## [Task to carry out]
Each entry should be quoted word for word, including every mark of punctuation.

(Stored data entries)
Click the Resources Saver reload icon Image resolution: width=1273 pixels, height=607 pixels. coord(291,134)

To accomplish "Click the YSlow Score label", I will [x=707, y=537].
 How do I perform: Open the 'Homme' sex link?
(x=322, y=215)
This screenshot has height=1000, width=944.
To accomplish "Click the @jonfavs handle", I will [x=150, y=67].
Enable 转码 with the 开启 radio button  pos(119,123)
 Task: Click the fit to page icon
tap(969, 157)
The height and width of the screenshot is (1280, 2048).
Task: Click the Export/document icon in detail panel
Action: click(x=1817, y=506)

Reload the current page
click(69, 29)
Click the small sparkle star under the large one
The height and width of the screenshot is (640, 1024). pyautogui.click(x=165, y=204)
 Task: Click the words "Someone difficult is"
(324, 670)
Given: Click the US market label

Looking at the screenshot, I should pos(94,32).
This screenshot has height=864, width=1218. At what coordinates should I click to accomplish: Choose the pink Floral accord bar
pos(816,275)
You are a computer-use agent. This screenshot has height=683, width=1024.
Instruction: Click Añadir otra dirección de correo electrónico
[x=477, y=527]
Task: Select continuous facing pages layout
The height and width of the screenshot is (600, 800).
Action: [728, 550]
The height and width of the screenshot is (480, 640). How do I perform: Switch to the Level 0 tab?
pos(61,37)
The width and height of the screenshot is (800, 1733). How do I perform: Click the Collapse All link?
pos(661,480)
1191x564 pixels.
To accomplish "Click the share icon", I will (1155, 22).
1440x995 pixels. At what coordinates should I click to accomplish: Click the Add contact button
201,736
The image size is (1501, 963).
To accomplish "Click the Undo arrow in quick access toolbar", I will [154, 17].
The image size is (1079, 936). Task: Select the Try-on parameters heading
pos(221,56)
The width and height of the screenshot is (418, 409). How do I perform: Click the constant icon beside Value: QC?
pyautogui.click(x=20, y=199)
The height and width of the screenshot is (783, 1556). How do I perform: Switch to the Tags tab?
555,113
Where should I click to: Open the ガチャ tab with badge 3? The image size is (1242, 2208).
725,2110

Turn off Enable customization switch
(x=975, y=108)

## [Answer section]
Click the Resources Saver reload icon Image resolution: width=1273 pixels, height=607 pixels. coord(291,134)

To accomplish "Click the YSlow Score label", I will [x=707, y=537].
 How do I perform: Open the 'Homme' sex link?
(x=322, y=215)
This screenshot has height=1000, width=944.
To accomplish "Click the @jonfavs handle", I will [x=150, y=67].
Enable 转码 with the 开启 radio button  pos(119,123)
 Task: Click the fit to page icon
tap(969, 157)
The height and width of the screenshot is (1280, 2048).
Task: Click the Export/document icon in detail panel
Action: click(x=1817, y=506)

Reload the current page
click(69, 29)
Click the small sparkle star under the large one
The height and width of the screenshot is (640, 1024). pyautogui.click(x=165, y=204)
 Task: Click the words "Someone difficult is"
(324, 670)
Given: Click the US market label

Looking at the screenshot, I should pos(94,32).
This screenshot has height=864, width=1218. At what coordinates should I click to accomplish: Choose the pink Floral accord bar
pos(816,275)
You are a computer-use agent. This screenshot has height=683, width=1024.
Instruction: Click Añadir otra dirección de correo electrónico
[x=477, y=527]
Task: Select continuous facing pages layout
The height and width of the screenshot is (600, 800).
Action: [728, 550]
The height and width of the screenshot is (480, 640). How do I perform: Switch to the Level 0 tab?
pos(61,37)
The width and height of the screenshot is (800, 1733). How do I perform: Click the Collapse All link?
pos(661,480)
1191x564 pixels.
To accomplish "Click the share icon", I will (1155, 22).
1440x995 pixels. At what coordinates should I click to accomplish: Click the Add contact button
201,736
The image size is (1501, 963).
To accomplish "Click the Undo arrow in quick access toolbar", I will [154, 17].
The image size is (1079, 936). Task: Select the Try-on parameters heading
pos(221,56)
The width and height of the screenshot is (418, 409). How do I perform: Click the constant icon beside Value: QC?
pyautogui.click(x=20, y=199)
The height and width of the screenshot is (783, 1556). How do I perform: Switch to the Tags tab?
555,113
Where should I click to: Open the ガチャ tab with badge 3? The image size is (1242, 2208).
725,2110

Turn off Enable customization switch
(x=975, y=108)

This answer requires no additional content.